Pitt y Giordino tenían en gran estima al director delegado de la NUMA. Podía parecer y comportarse como un académico, pero Gunn no tenía reparos en arremangarse y hacer lo que hiciera falta para concluir con éxito un proyecto de la Agencia. Sus compañeros lo admiraban sobre todo porque, por muchas diabluras que hicieran, nunca se chivaba con el almirante.
Metieron el equipaje en el maletero y se acomodaron en el viejo Escort. Gunn se apartó de la fila de coches aparcados delante de la terminal y tomó la carretera que llevaba a los muelles. Condujo a lo largo de la gran bahía de Bluefields con sus extensas playas. El delta del río Escondido se dividía en varios canales alrededor de la ciudad para desaguar en el estrecho de Bluffs. Las embarcaciones pesqueras llenaban la laguna, las calas y la rada.
– Pareciera como si toda la flota pesquera hubiese decidido pasar la noche en la ciudad -comentó Pitt.
– Debido al légamo marrón, la actividad pesquera ha sufrido un paro -respondió Gunn-. El camarón y la langosta prácticamente han desaparecido y los peces han emigrado a aguas más seguras. Las flotas pesqueras internacionales, como los barcos de Texas, faenan ahora en otros caladeros.

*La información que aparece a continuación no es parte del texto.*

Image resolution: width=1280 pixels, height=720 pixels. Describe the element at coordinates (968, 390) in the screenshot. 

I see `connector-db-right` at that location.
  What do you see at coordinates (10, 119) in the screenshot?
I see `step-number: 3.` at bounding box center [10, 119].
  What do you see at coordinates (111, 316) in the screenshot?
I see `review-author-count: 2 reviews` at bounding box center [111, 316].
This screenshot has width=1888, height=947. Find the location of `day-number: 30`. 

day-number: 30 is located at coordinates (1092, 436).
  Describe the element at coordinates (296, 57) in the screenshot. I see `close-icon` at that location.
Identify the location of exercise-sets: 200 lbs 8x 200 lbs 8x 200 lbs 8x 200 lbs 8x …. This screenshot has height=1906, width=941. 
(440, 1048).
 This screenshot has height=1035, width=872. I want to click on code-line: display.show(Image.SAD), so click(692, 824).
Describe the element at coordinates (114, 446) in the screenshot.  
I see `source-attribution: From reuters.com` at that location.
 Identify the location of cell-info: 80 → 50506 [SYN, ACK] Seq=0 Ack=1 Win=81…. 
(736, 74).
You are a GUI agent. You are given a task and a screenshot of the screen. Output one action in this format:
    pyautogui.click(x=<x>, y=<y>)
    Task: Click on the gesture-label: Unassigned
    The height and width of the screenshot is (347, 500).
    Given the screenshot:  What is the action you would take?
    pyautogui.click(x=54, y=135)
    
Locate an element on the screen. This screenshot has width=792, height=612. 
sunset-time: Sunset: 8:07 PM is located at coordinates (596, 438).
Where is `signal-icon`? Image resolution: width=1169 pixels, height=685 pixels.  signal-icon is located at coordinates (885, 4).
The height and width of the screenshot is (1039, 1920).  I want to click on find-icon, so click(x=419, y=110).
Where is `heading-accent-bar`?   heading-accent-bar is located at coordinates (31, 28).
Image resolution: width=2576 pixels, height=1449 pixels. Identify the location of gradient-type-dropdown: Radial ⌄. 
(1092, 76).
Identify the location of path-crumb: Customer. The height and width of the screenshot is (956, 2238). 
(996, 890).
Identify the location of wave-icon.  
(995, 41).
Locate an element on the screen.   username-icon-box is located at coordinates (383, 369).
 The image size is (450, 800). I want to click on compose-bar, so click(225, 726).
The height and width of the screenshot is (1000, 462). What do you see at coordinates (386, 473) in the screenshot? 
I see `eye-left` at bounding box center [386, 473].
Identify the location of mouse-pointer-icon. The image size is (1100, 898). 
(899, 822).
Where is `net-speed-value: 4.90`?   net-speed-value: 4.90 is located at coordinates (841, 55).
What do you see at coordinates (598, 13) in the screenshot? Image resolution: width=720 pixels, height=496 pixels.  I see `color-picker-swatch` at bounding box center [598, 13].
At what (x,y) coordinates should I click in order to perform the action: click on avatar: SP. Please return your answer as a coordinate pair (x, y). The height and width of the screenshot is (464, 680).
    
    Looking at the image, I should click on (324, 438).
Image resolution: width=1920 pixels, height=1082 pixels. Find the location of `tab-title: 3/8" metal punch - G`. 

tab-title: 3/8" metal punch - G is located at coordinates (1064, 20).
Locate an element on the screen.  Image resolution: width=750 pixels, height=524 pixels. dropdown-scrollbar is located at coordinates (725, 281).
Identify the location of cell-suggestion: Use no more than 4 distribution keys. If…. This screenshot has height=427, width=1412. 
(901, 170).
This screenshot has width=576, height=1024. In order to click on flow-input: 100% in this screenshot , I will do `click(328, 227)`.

– La economía local ha de estar en la ruina -opinó Giordino, cómodamente instalado en el asiento trasero.
– Es un desastre. Todos los que viven en esta zona dependen del mar para ganarse el sustento. Si no hay pesca, no hay dinero. Para colmo, eso es sólo una parte del problema. Con la regularidad de un reloj, Bluefields y todo el resto de la costa se ven azotados por un huracán de los grandes. El huracán Joan destruyó el puerto en 1988, y todo lo que habían reconstruido lo ha arrasado el Lizzie.